Tâchons quand même de met­tre un sem­blant d’ordre dans ce qui n’en a pas. On est d’abord éton­né par le dénue­ment rad­i­cal des pre­mières scènes et leur enchaîne­ment aton­al ; c’est comme si Cop­po­la com­mençait son film à la manière d’une pièce de théâtre expéri­men­tale et out­ran­cière, avec une scène insta­ble (l’arène sus­pendue sur laque­lle s’organise une joute ver­bale), une sorte de Shake­speare hir­sute et mal peigné (Cae­sar fait son entrée sur le célèbre mono­logue d’Ham­let), où des hommes de pou­voir et des jet-set­teuses en toges se livrent à un véri­ta­ble petit cirque. Il ne faut pas chercher à suiv­re un fil nar­ratif, ou même essay­er de s’accrocher à un motif en par­ti­c­uli­er pour se « repér­er » : le film bom­barde l’écran de lumière pour mieux nous plonger dans la pénom­bre – en témoigne d’ailleurs un hal­lu­ci­nant hap­pen­ing (on n’en dira pas plus) qui survient après une mini-apoc­a­lypse. Si le film sème la con­fu­sion, c’est d’abord et avant tout pour ouvrir une brèche, lézarder l’écran pour aller, au risque d’employer une for­mule pom­peuse, au-delà du ciné­ma. Des visions numériques ouverte­ment kitsch se mêlent à de somptueuses surim­pres­sions ; des trip­tyques organ­isent un bal­let chro­ma­tique où se glis­sent des images autrement pau­vres ; un sub­lime ecto­plasme doré, comme échap­pé de L’Étrange affaire Angel­i­ca d’Oliveira, fait son appari­tion ; des per­son­nages cen­traux se volatilisent soudaine­ment, quand d’autres ressur­gis­sent.

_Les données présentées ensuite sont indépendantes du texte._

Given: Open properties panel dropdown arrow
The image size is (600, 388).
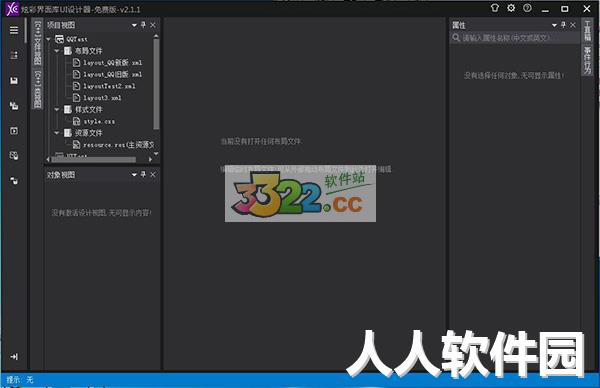Looking at the screenshot, I should 554,25.
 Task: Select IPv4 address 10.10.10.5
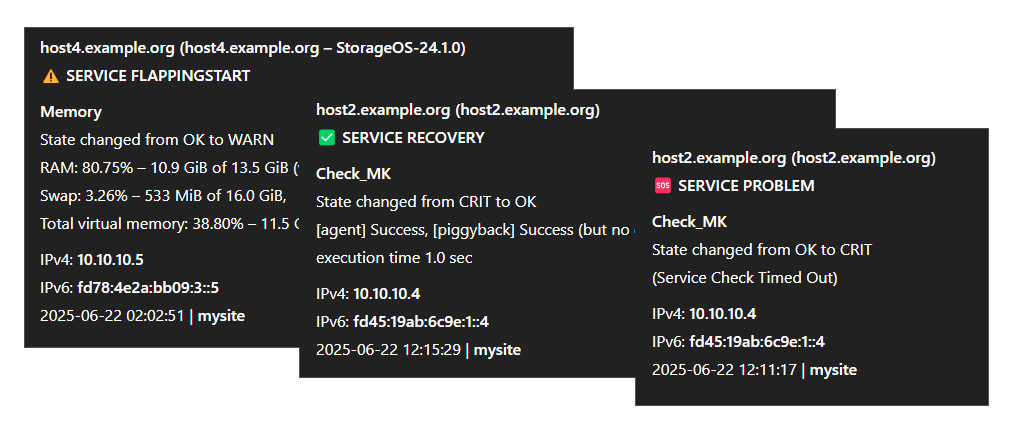[111, 260]
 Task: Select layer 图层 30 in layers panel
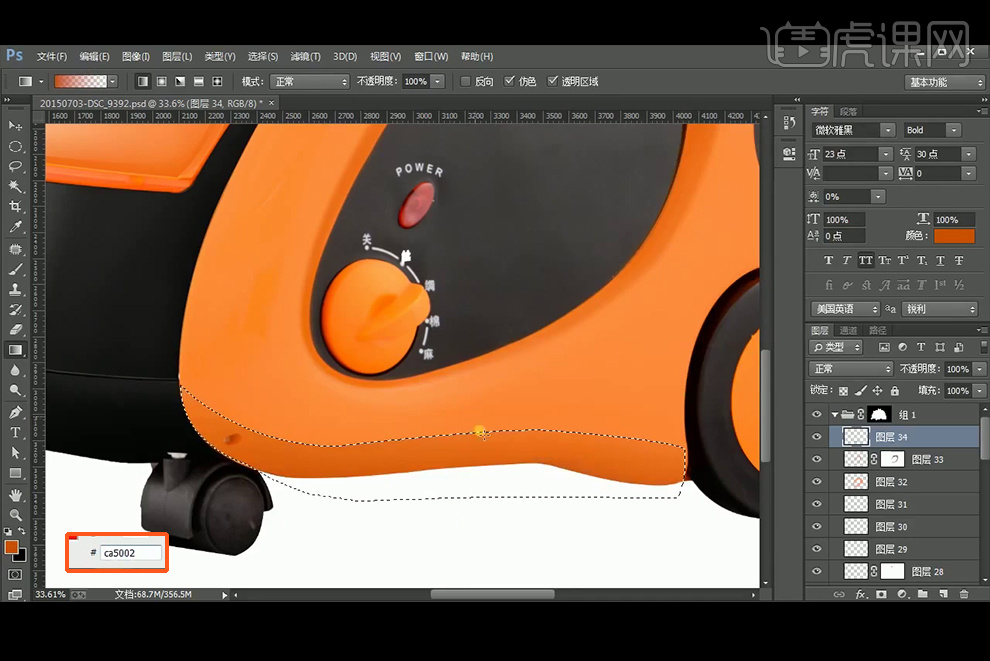[891, 527]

C’est à la fois un essai sans dis­cours clair, une comédie ouverte­ment grotesque, un mélo, un trip psy­chédélique, une satire de l’époque, voire une promesse lais­sée pour demain par un vieux cinéaste qui croit, avec une force qui laisse pan­tois, en la pos­si­bil­ité d’un avenir meilleur. C’est l’œuvre d’un vieil­lard – on est à peu près cer­tain qu’elle sera taxée de gâtisme – autant que d’un nou­veau-né (comme le pointe le dernier plan), un geste aus­si mod­erne que prim­i­tif, un film en tous points hors du com­mun. Il serait peine per­due de vouloir en faire le tour dans le cadre d’un fes­ti­val comme Cannes (et je me demande d’ailleurs bien com­ment il va être pos­si­ble, après un truc pareil, de repren­dre nor­male­ment le train-train des pro­jec­tions), ni même de tranch­er ce qu’on en pense, mais je crois tout de même fer­me­ment n’avoir jamais vu ça, vécu ça, ressen­ti ça devant un film. N’est-ce pas au fond la chose la plus pré­cieuse que l’on puisse atten­dre du ciné­ma (et par exten­sion de l’art) que de nous con­fron­ter à une impres­sion aus­si ver­tig­ineuse qu’intangible, et de nous laiss­er nous débrouiller avec elle ? Oui, décidé­ment, Mega­lopo­lis est un film extra­or­di­naire.